Problem details
Using the article below on the Pitching du Réel lineup, please explain why the inmates in "Reas" stage a musical.

Text passage
━━━━━━━━

‘Paradise,’ ‘Reas,’ ‘Voice of Baceprot’ Set for Pitching du Réel

Alexander Abaturov’s “Paradise,” Lola Arias’ “Reas” and Yosep Anggi Noen’s “Voice of Baceprot” figure among 15 documentary features set to be pitched over April 27-28 at the 51st Pitching du Réel.

A co-production forum for creative documentaries, the Pitching is an industry centerpiece at Visions du Réel, one of Europe’s most prestigious documentary festivals.

These titles are joined by 12 others in a lineup which boasts well-known filmmakers, for example, Egypt’s Mohamed Siam, whose “Amal” opened 2017’s IDFA, Argentina’s Gaston Solnicki, director of Venice Horizons player “Kékszakállú, and Nelson Carlo de lo Santos, a Locarno Golden Leopard winner with “Cocote.”

It also takes in an extraordinary range of countries of origen led by France, with three titles in the section, and Switzerland, Argentina and Lebanon with a couple but including 18 territories, marked by a strong Middle East showing with further productions from Egypt, Syria and Quatar.

Projects will be presented via 15 pre-recorded pitches aired “live” on April 27. The presentation will be followed by round tables over April 27-28 where producers and decision-makers can discuss projects with the filmmakers, plus one-to-one meetings, says Violeta Bava, Visions du Réel co-head of industry

Produced by France’s Petit a Petit Production, “Paradise” turns on Aliona, 11, who lives in a village near Nordic Siberia’s Taiga, the world’s largest boreal forest, which, in a record heat-wave, suddenly catches fire.

From Argentina’s Gema Films, producer of docs from Andrés Di Tella, Abner Benaim, Manuel Abramovich and Victor Kossakovsky, “Reas” is directed by celebrated Argentine playwright Arias whose feature, “Theater of War,” played at the 2018 Berlinale Forum. It follows a group of women and trans inmates at Buenos Aires’ Ezeiza Prison who stage a musical to recreate and understand their past lives.

Set up at Jakarta’s KawanKawan Media, “Voice of Baceprot” (aka “VoB”) depicts the daily lives from village to onstage performance of 17-year-old schoolgirls Firdsa, Siti and Widi, a hijab-wearing heavy metal trio from Indonesia.

━━━━━━━━

(Item coordinate data)
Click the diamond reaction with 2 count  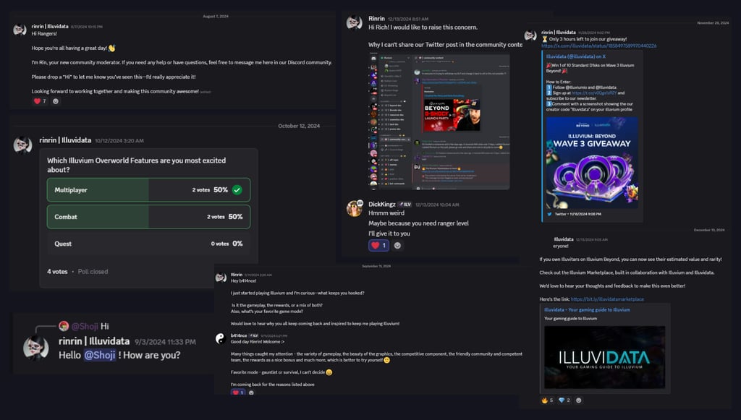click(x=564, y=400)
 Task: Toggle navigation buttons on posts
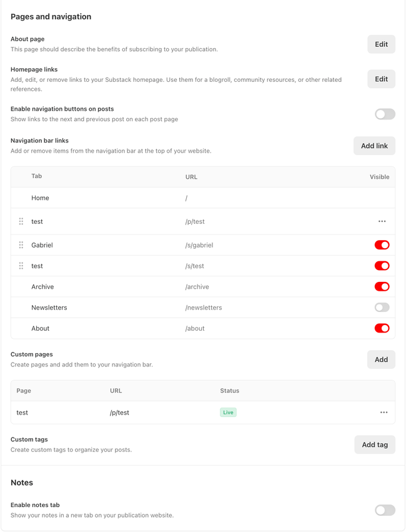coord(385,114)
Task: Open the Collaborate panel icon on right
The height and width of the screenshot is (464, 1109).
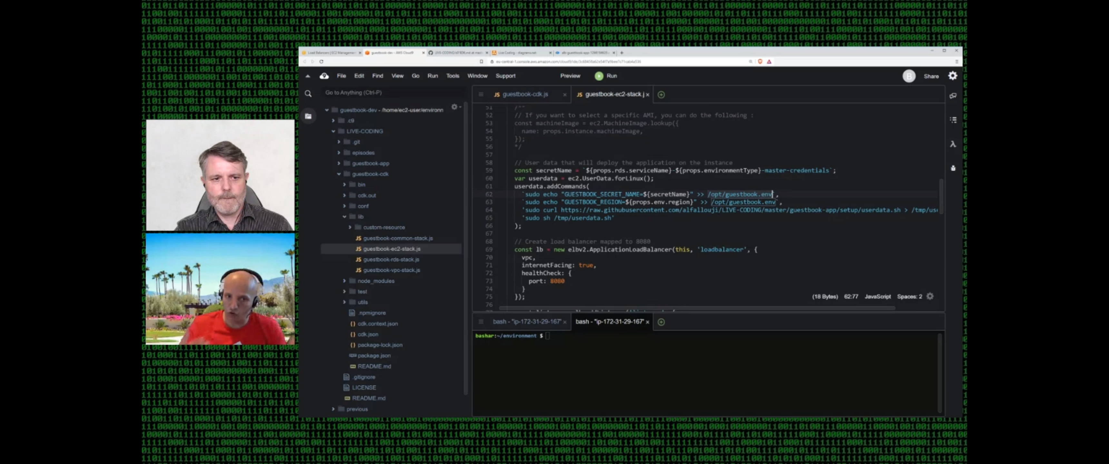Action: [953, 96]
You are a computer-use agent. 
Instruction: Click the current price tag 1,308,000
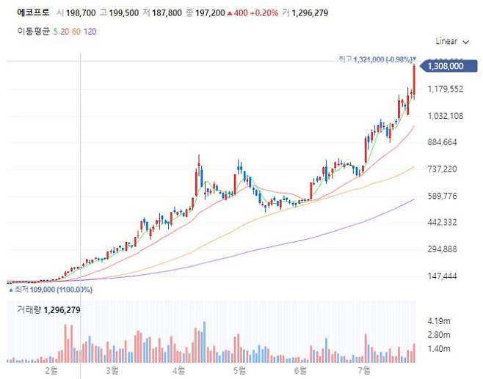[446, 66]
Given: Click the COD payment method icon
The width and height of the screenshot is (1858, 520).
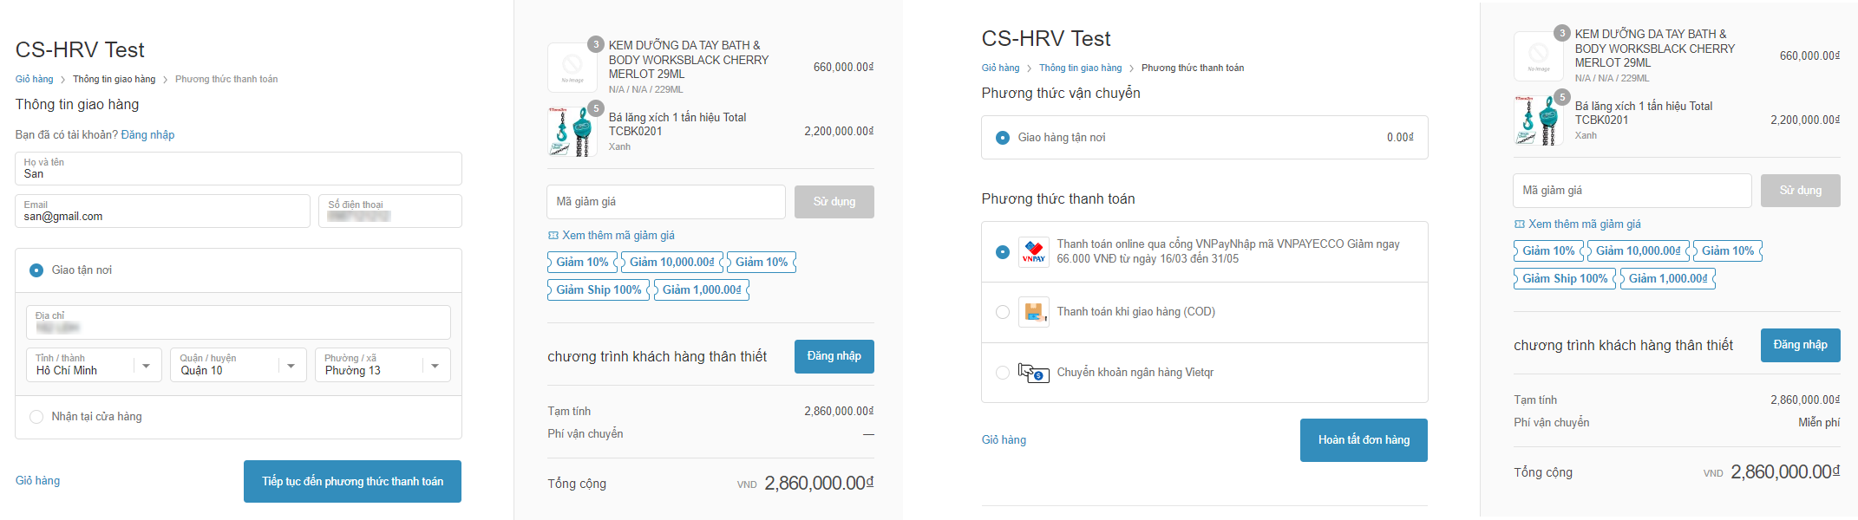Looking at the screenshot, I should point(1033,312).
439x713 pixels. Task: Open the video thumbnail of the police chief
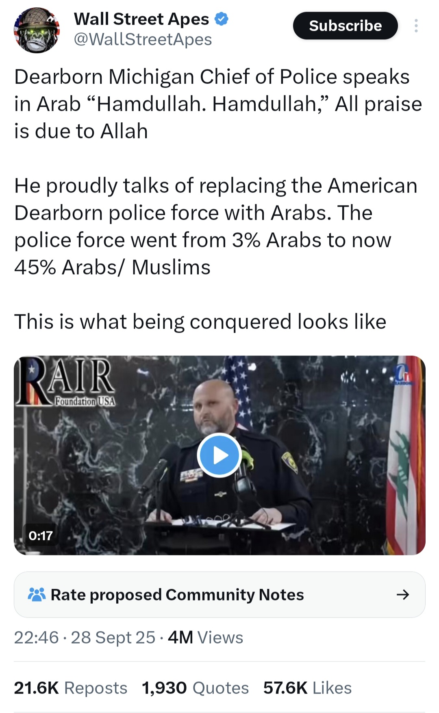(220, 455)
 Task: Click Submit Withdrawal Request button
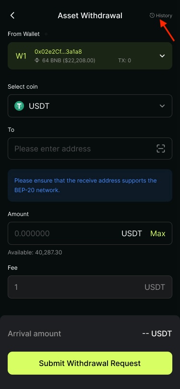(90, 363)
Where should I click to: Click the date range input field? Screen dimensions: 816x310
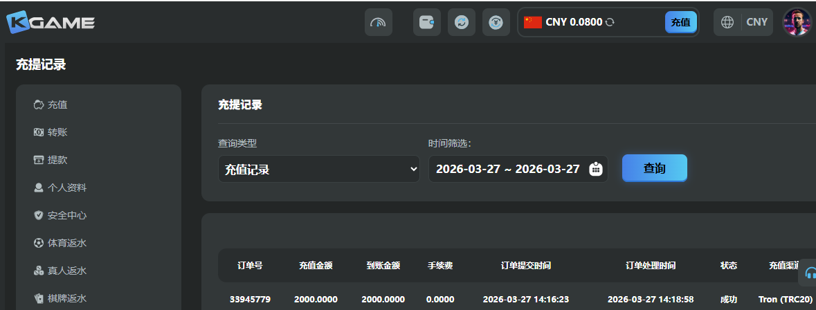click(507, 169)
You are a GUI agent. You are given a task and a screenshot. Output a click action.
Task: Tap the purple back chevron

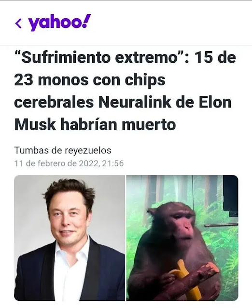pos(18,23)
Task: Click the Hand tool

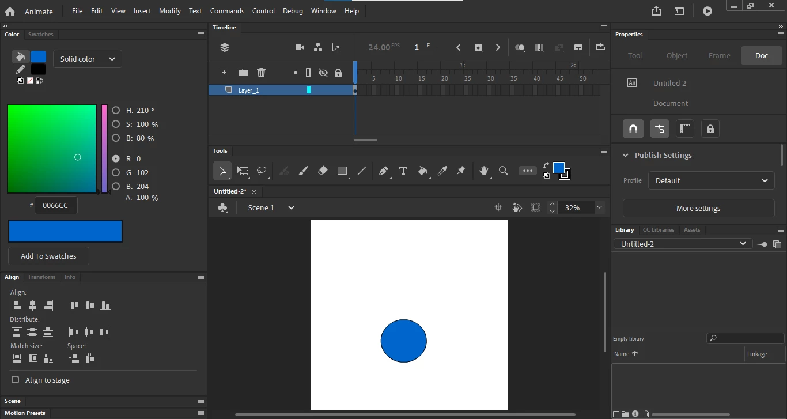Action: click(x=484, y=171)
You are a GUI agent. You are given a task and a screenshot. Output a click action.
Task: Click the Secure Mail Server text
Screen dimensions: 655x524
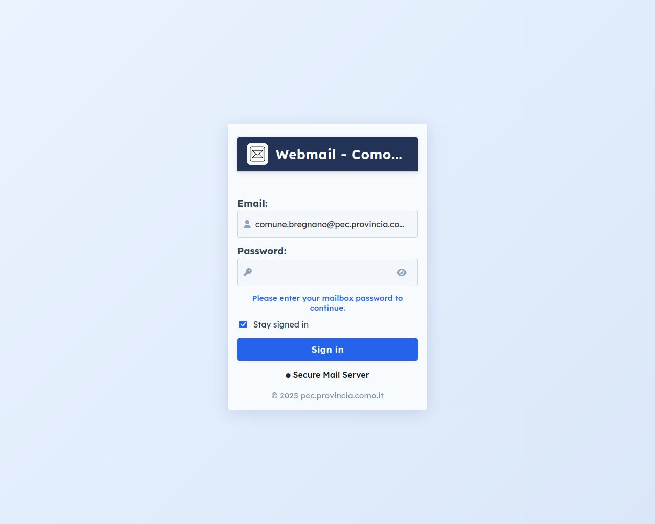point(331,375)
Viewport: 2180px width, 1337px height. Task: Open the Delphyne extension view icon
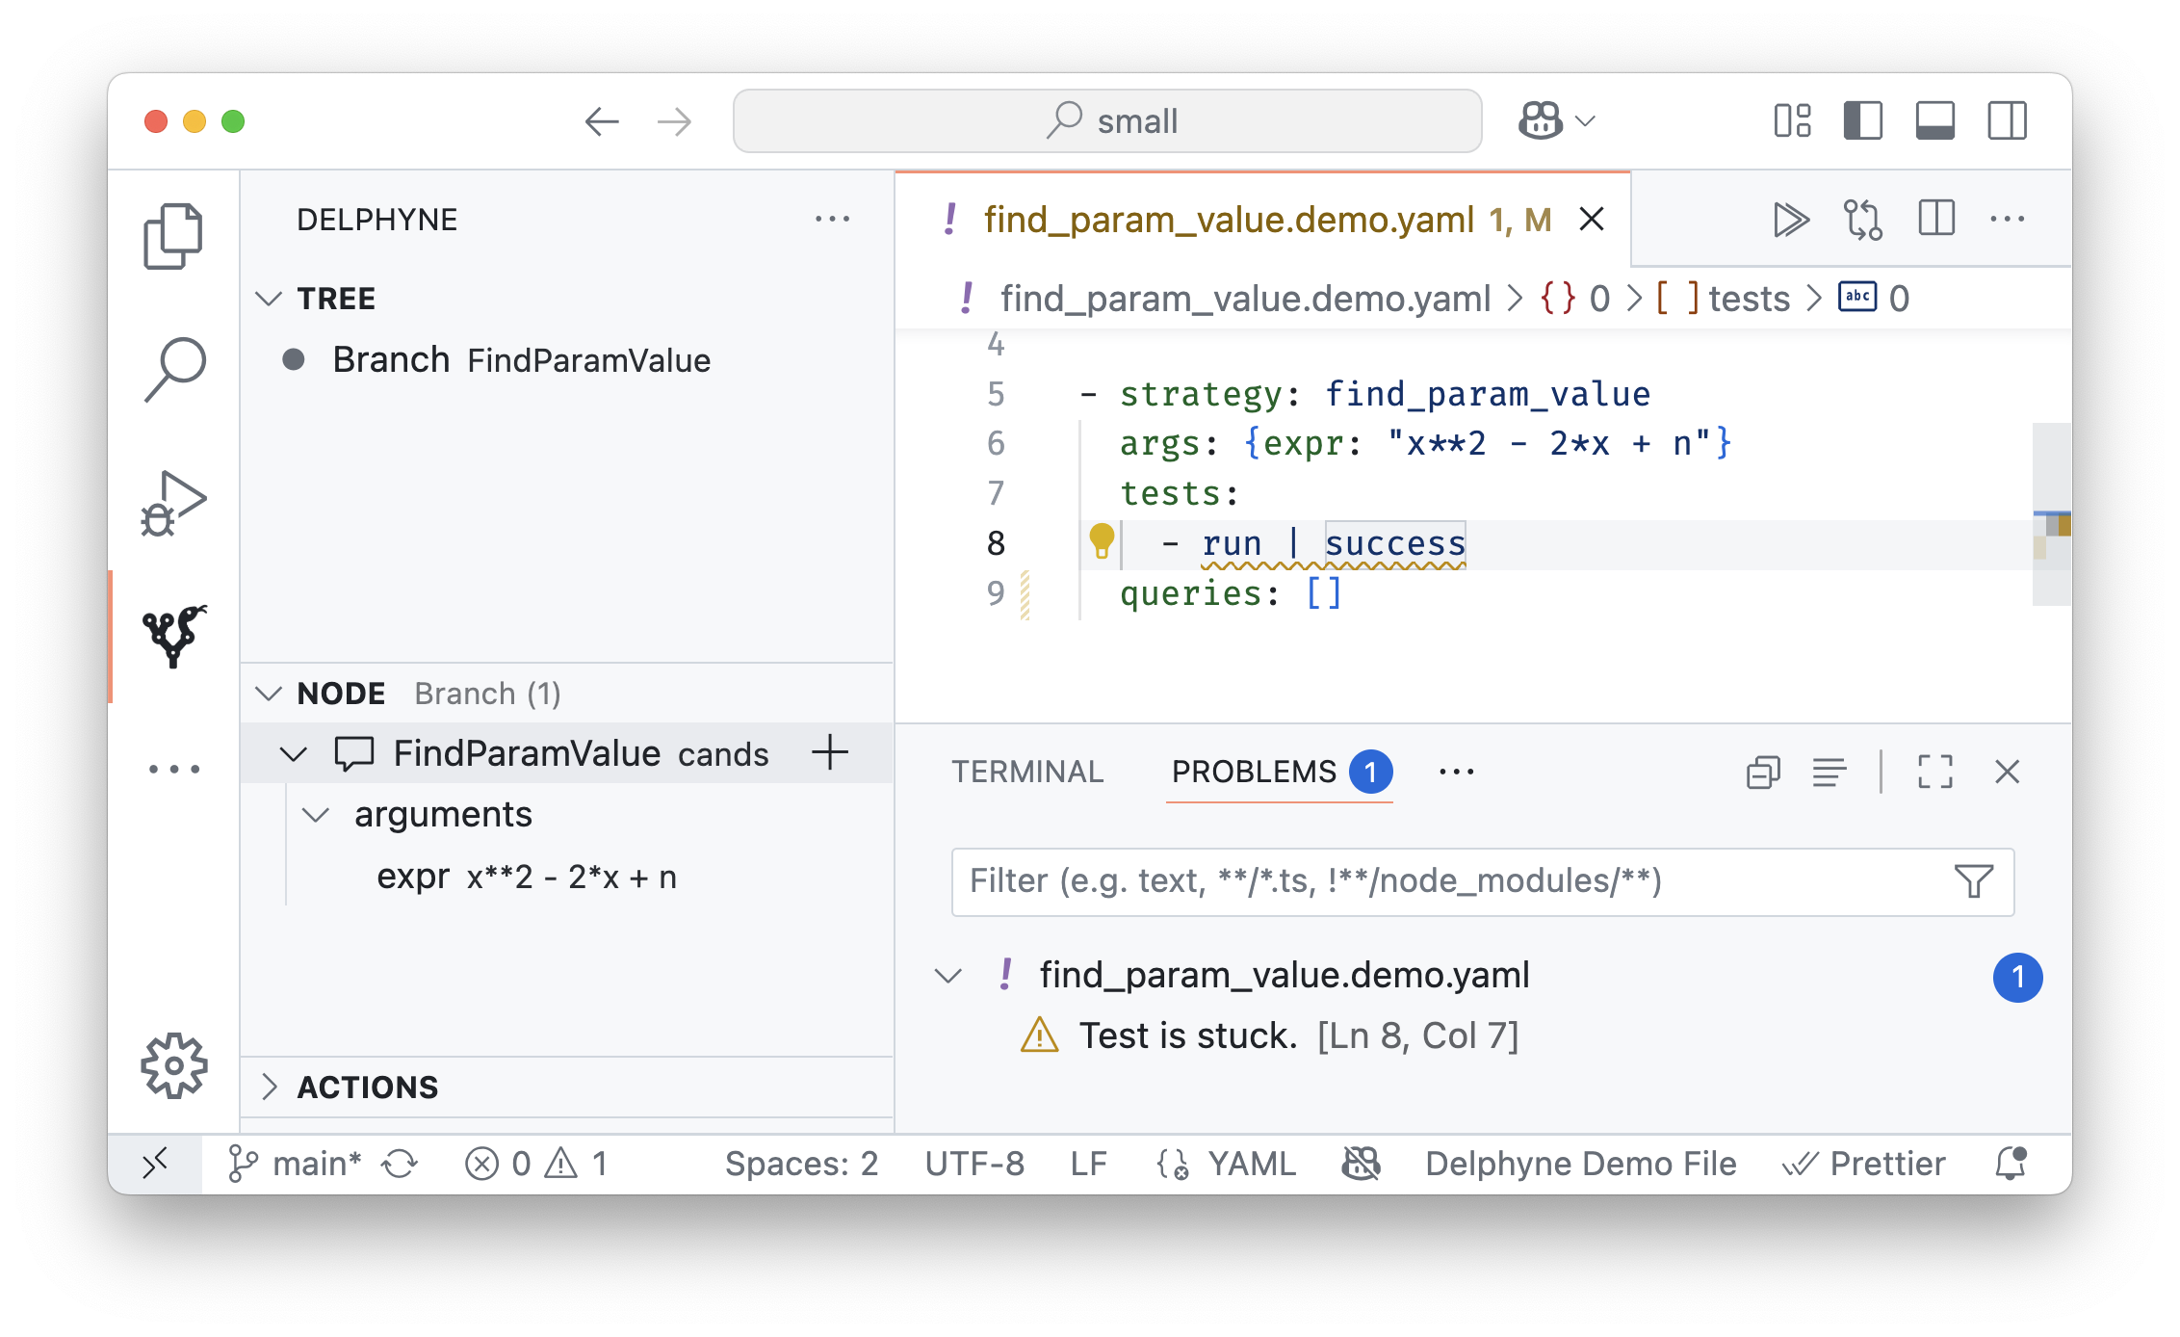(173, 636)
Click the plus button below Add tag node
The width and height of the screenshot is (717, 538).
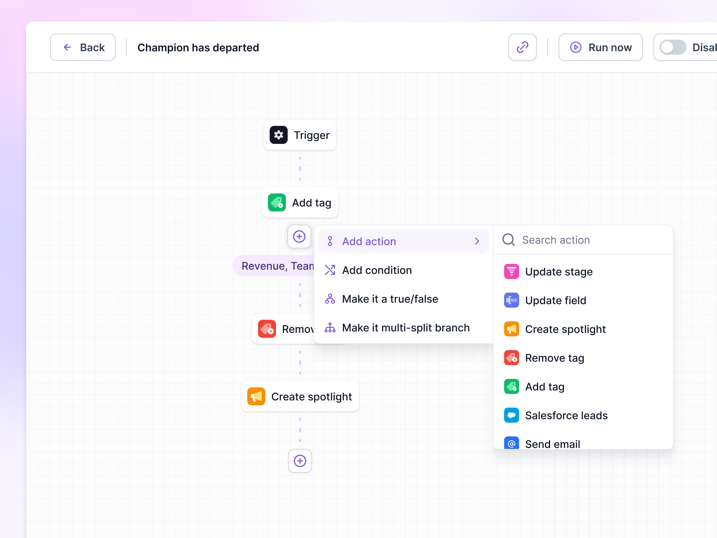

━━━━━━━━

Solution below
In "Reas," a group of women and trans inmates at Buenos Aires' Ezeiza Prison stage a musical to recreate and understand their past lives.